Une grande tente avait été tirée pour accueillir le défilé, une estrade majestueuse lui faisait face, où le jury se tiendrait. Une loge permettait aux concurrentes de se changer à l’arrière de la scène et un micro avait été placé, devant nos trônes de jury, pour M. Gramil.

La fête nationale battait son plein, les habitantes virevoltaient dans des robes blanches pures en hommage à Lilith, on portait toutes dans nos cheveux une rose aux pétales rouge-sang et argentées ne fleurissant que sous la lune : la rose de Lilith. Quant aux hommes, ils la portaient à leurs boutonnières.

Je devais rythmer les offrandes et l’hommage à notre déesse mère. Elizabeth pendant ce temps, se préparait physiquement et surtout psychologiquement au défilé. La nuit suivante, elle m’avait encore fait ses yeux doux pour que j’annule sa candidature. Néanmoins, les heures passées à essayer des robes, des maillots de bain et des chaussures ne l’avaient pas dérangé du tout.

Je me tenais droite devant l’autel érigé en l’honneur de Lilith. Déjà, des offrandes se pressaient aux pieds de la petite statue la représentant ; que ce soit du vin, de l’or, des bijoux et que sais-je encore.

Une jeune dhampir approcha timidement, un bouquet de fleurs à la main. Elle me regarda droit dans les yeux, de son regard hagard et innocent. Elle me demanda quand elle verrait la déesse apparaitre.

« Bientôt ma belle, bientôt… »

C’était un évènement plutôt attendu. Mon peuple savait qu’elle existait et qu’elle était là pour les protéger mais peu de monde pouvait lui demander humblement d’apparaitre. J’étais la seule prêtresse depuis un siècle à être née et rien que pour cela, on cherchait à me protéger coûte que coûte.

Lorsque la déesse mère se projetait sur terre, cela suscitait des envies mais également beaucoup d’admiration et surtout de l’amour. Cela avait eu pour effet de paralyser Elizabeth à son arrivée au royaume, mais on ne se lassait jamais de voir une force supérieure à tous se mettre en œuvre.

La jeune dhampir posa ses fleurs au pied de l’hôtel, puis croisa les mains pour faire un vœu. Je pris ma broche d’invocation que j’utilisais dans le temple et me piqua le bout de l’index. La perle de sang vint s’écraser sur le tapis d’herbe verdoyante.

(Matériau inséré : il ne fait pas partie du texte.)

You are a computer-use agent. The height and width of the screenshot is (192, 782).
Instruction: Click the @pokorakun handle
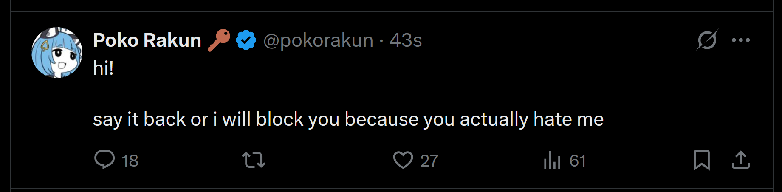tap(318, 40)
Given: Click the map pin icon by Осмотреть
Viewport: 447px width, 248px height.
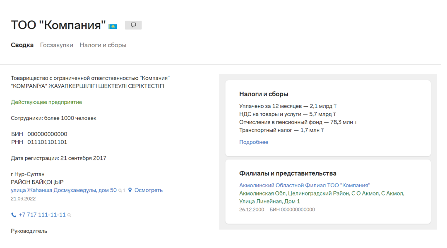Looking at the screenshot, I should click(x=130, y=191).
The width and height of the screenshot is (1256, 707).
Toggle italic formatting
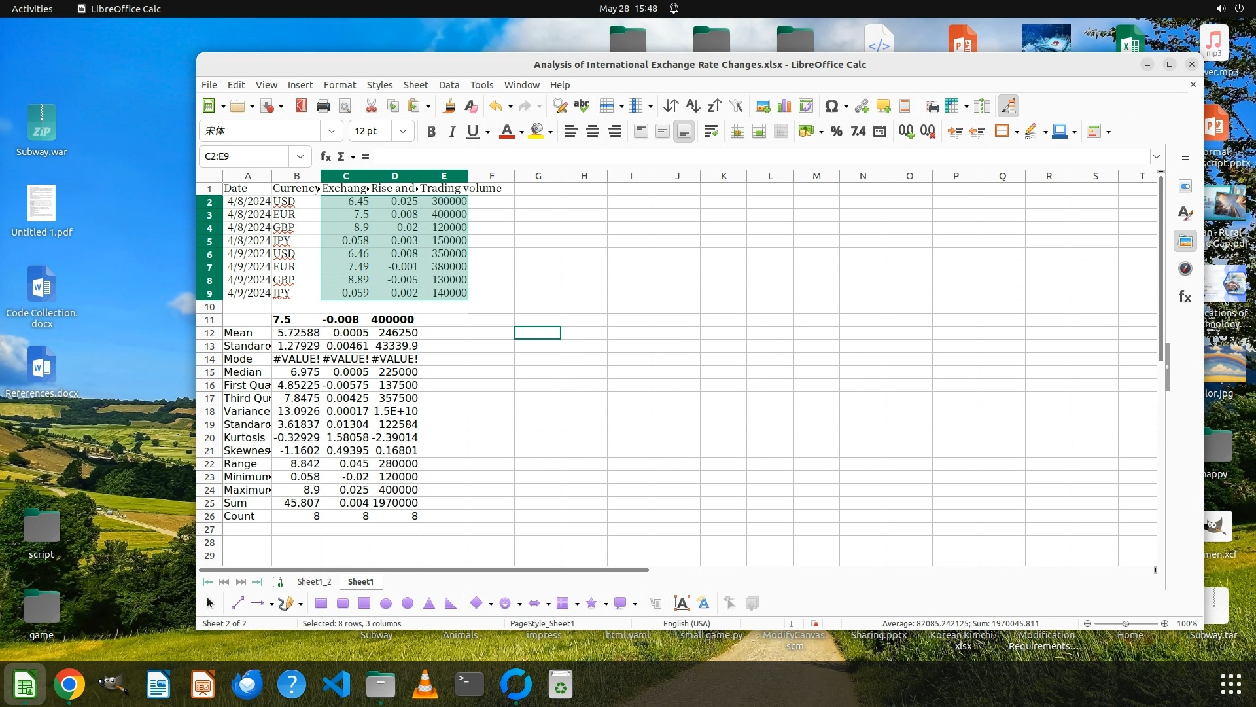[451, 132]
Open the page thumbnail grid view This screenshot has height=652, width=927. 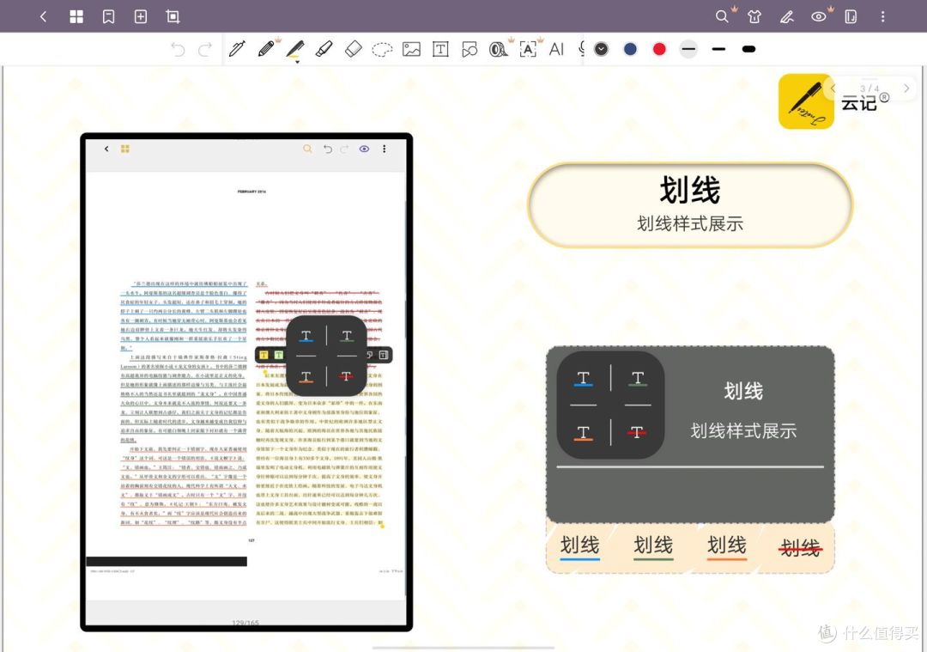(x=76, y=15)
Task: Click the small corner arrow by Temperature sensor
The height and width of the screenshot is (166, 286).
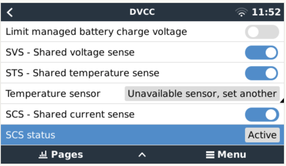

Une vague apparition apparus quelques instants avant de disparaitre dans la brume. La petite fille sautillait en agitant la manche de sa mère en s’écriant avoir aperçu Lilith. Elle était toute fière de son exploit. Je pensais bien que son vœu le plus cher serait de devenir prêtresse, en voyant avec quelle ferveur elle avait prié. Même si cela était impossible, seul, les sang-purs avaient l’honneur de le devenir. Et encore, leur nombre pouvait se compter sur les doigts d’une main.

Quelle joie ce fut, quand la déesse est apparue, près de mon berceau, peu de temps après ma naissance, dévoilant ainsi ma mission et mon devoir. Ma mère eut les larmes aux yeux alors que mon père partait crier au monde entier quel était mon don.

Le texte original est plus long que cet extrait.